Mercedes' double retirement, the first for mechanical reasons since the Silver Arrows returned to Grand Prix racing at the start of 2010, together with Ricciardo's gearbox failure - caused by a broken exhaust - put us all on tenterhooks for the last 15 laps of the race. And that was without even looking at the blisters on Verstappen's left rear tyre! Was his RB14 going to succumb to the same issue that had taken Ricciardo out? Was Ferrari also going to suffer a mechanical failure, like the ones that completely derailed Vettel's title bid last year? Were any other top ten drivers going fall by the sidelines?

In the end Verstappen and the Ferrari drivers made it to the end, one full lap ahead of the rest of the field - okay, is a short lap but still… - but it was the prospect of more unreliability that made the second part of the Austrian Grand Prix so exciting. For the first time in more than a decade 30 per cent of the cars had failed to finish a Grand Prix because of mechanical failures and that was one of the main reasons yesterday's race was quite exciting.

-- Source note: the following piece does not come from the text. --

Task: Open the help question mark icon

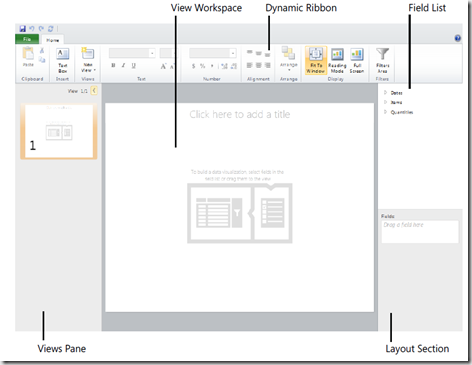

Now that Power Units and gearboxes have to last for seven full Grand Prix distances, and we're on the fifth year of the current technical regulation for the engines, the four manufacturers involved in Formula One are so close to the limit of their technological "know how" that every small step to increase performance can come at the cost of their reliability.

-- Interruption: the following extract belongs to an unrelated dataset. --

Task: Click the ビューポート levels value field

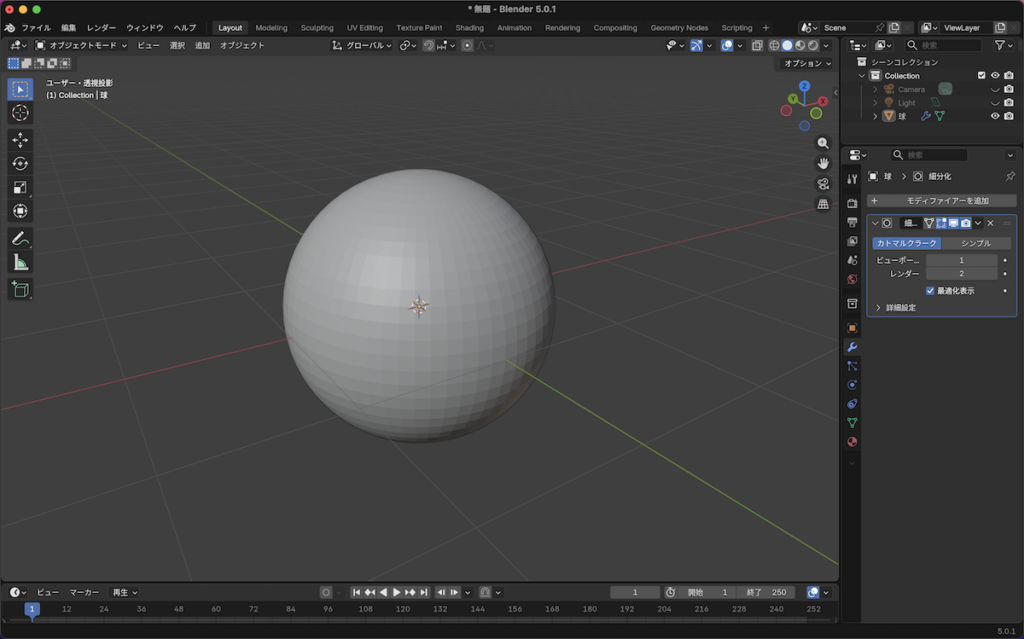Action: click(961, 260)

I know the people at Brackley, Brixworth, Milton Keynes, Enstone or Viry-Chatillon, suffering with reliability issues now, as much as those in Maranello, last fall, will take no consolation whatsoever from this, but unreliability breeds excitement as it makes the races less predictable. Of course a manufacturer doesn't want its racing cars to suffer mechanical failures because of the possible damage to the image of their company, but from a fan's point of view, bring on more mechanical failures, more tyre issues, whatever can make competition more exciting without artificial measures to improve overtaking, and we'll all stay tuned until the chequered flag is out. Mechanical failures show everyone is pushing to the limit, and showcasing the robustness of their products was the chief reason manufacturers got involved in motor racing some 120 years ago. A failure here and there doesn't dent a company's global prestige but it certainly does a hell of a lot of good to the excitement of any motor race.